President Theodore Dwight Woolsey, D.D., LL.D., b. New York City,
October 31, 1801, was the grandson of Mary Edwards Dwight and great
grandson of Jonathan Edwards; g. Yale 1820; studied at Princeton
Theological Seminary and g. at Yale L.S.; studied in German
universities; professor in Yale twenty-two years; president of Yale
1846-1871. Wesleyan conferred degree of LL.D. and Harvard that of LL.D.
and S.T.D. all before he was fifty years of age. President of the
Evangelical Alliance held in N.Y. City 1873, the leading American on the
Committee for the Revision of the Bible. After resigning the presidency
he continued to lecture at Yale until his death, 1889. There was no more
eminent American in unofficial life from 1840 to 1890 than he. President
Hayes once said that he was greatly perplexed at one time as to the line
of public policy which he should pursue until it occurred to him that
President Woolsey was the one American on whose judgment he could rely,
and after consulting him his course was entirely clear and his action
wise. He was the author of several valuable and standard works. Yale's
first great advance was in the time of President Timothy Dwight, its
second was in the administration of President Theodore Dwight Woolsey.

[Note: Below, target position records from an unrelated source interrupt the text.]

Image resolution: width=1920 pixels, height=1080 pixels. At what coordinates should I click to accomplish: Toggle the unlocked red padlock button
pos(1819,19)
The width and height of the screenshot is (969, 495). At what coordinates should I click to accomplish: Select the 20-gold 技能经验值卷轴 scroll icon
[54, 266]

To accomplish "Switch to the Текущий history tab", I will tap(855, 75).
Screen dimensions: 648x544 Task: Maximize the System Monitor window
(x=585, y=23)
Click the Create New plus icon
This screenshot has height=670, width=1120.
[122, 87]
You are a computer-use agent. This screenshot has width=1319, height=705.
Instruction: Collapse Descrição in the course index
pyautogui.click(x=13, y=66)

When he became president the classes about doubled in size. He
introduced new departments at once and endowments came in, such as had
never been considered possible. The tuition was raised from $33 to $90;
the salaries were greatly increased, graduate courses were introduced;
many new buildings were erected and everything went forward at a
radically different pace. Yale and American thought owe much to
President Woolsey. He wrote many scholarly works.